Like all the Windows users, I have the bcrypt message
eNote: you are using a pure-JavaScript implementation of bcrypt.e[39m
While this implementation will work correctly, it is known to bee[39m
approximately three times slower than the native implementation.e[39m
In order to use the native implementation instead, rune
meteor npm install --save bcrypte
in the root directory of your application.e
When you type meteor npm install npm tries to compilation with node-gyp and an MSVC compiler suite, that I don’t have. So it fails and the script exists with an error.
The result is all other npm packages in packages.json are not installed and I need to install them one by one.
How do I instruct npm to either ignore bcrypt or continue despite the failure installing other packages ? I couldn’t find a suitable option in npm.
Well, if you don’t have the rights and can’t get them, the dirty workaround would be to downgrade your meteor version prior to 1.4, which brought the toolchain modifications.
For that, modify the yourProject/.meteor/release file with 1.3.4 (I think it was the last stable version before the release of 1.4, but I’m going to check and come back tell you)
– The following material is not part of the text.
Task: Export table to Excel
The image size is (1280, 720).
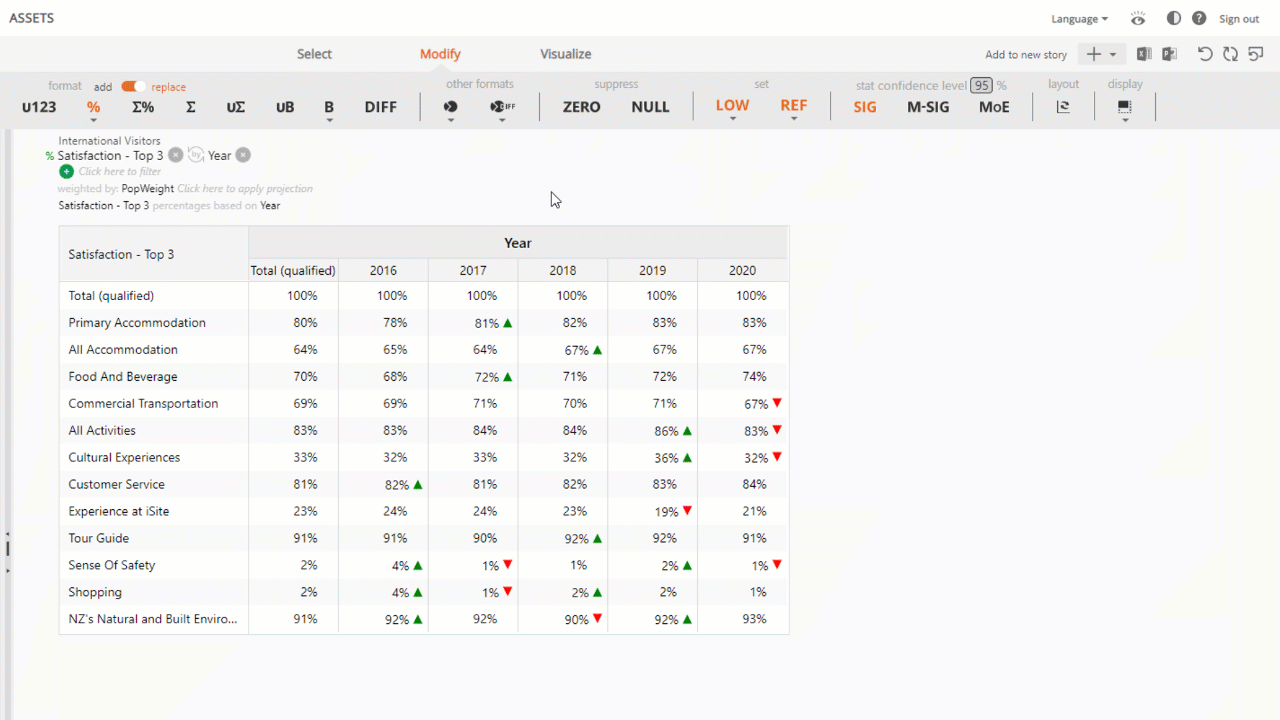Action: tap(1144, 54)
I don’t want to seem ungreatful to your help but that’s worse than doing a separate .bat script to install the npm packages one by one instead of meteor npm install
Hm, WOuld that work ? i’m not sure. I seems to me that Meteor uses its own NPM version and packages. Would installing a package with classic NPM make it available for meteor too, and vice versa ?
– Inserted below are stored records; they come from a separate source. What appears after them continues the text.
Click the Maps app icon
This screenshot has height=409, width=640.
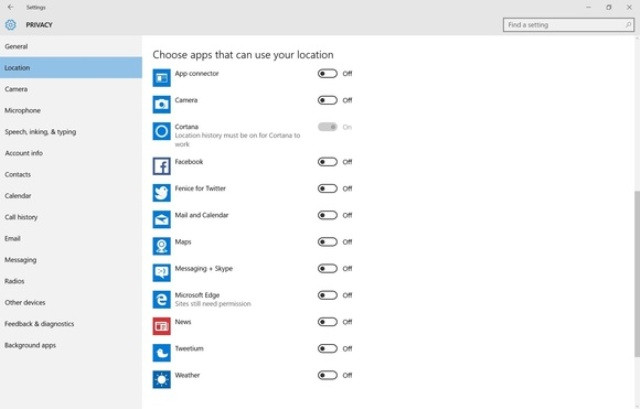[162, 246]
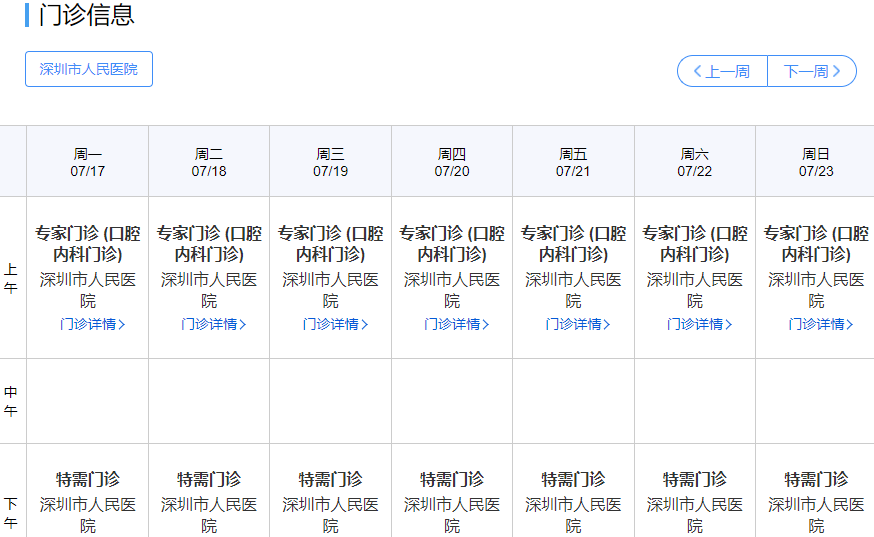Screen dimensions: 874x537
Task: Click the 周一 07/17 column header
Action: [x=88, y=162]
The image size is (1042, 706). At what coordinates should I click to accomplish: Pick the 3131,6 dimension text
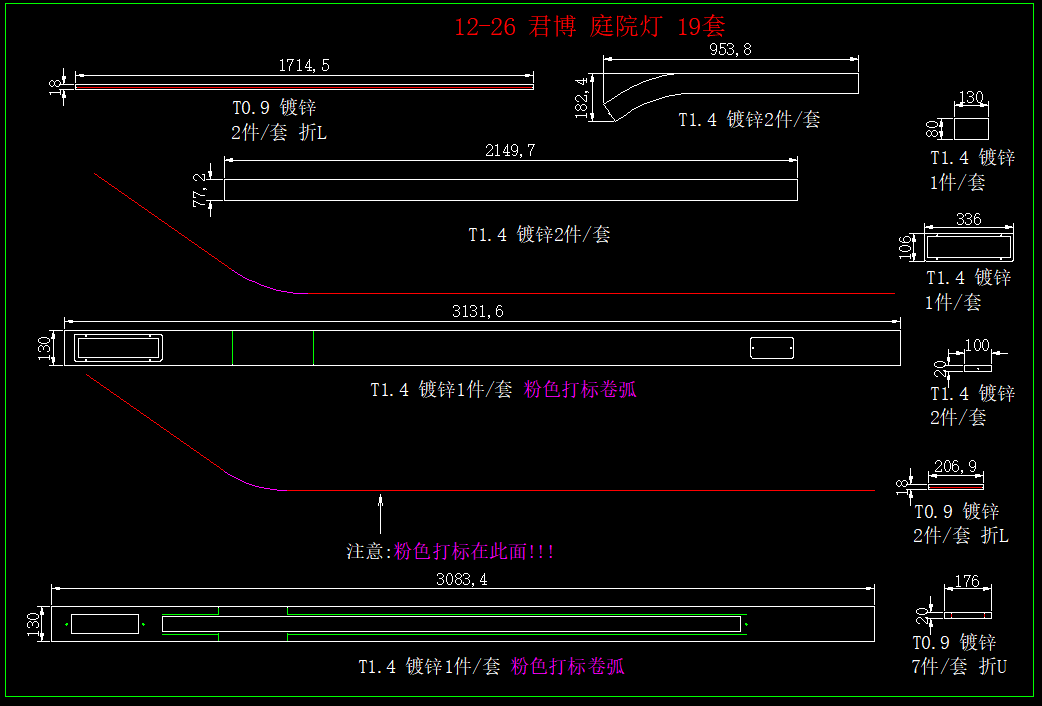coord(477,312)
There might be a little bit of confusion : meteor works, it complains about bcrypt using a pure-javascript implementation and if you ask npm to install the package it blows up. But the tool works perfectly otherwise.
The problem is meteor npm install does try to install bcrypt and quite at the beginning. If it had the great idea of leaving it to the end I wouldn’t care it failed and stopped on error.
What I manually do currently is install the packages one by one
That said, I heard in this forum you shouldn’t use an npm that is installed separately from meteor to install packages or you could get into trouble. But I never installed npm separatedly, so I don’t have that issue to worry about.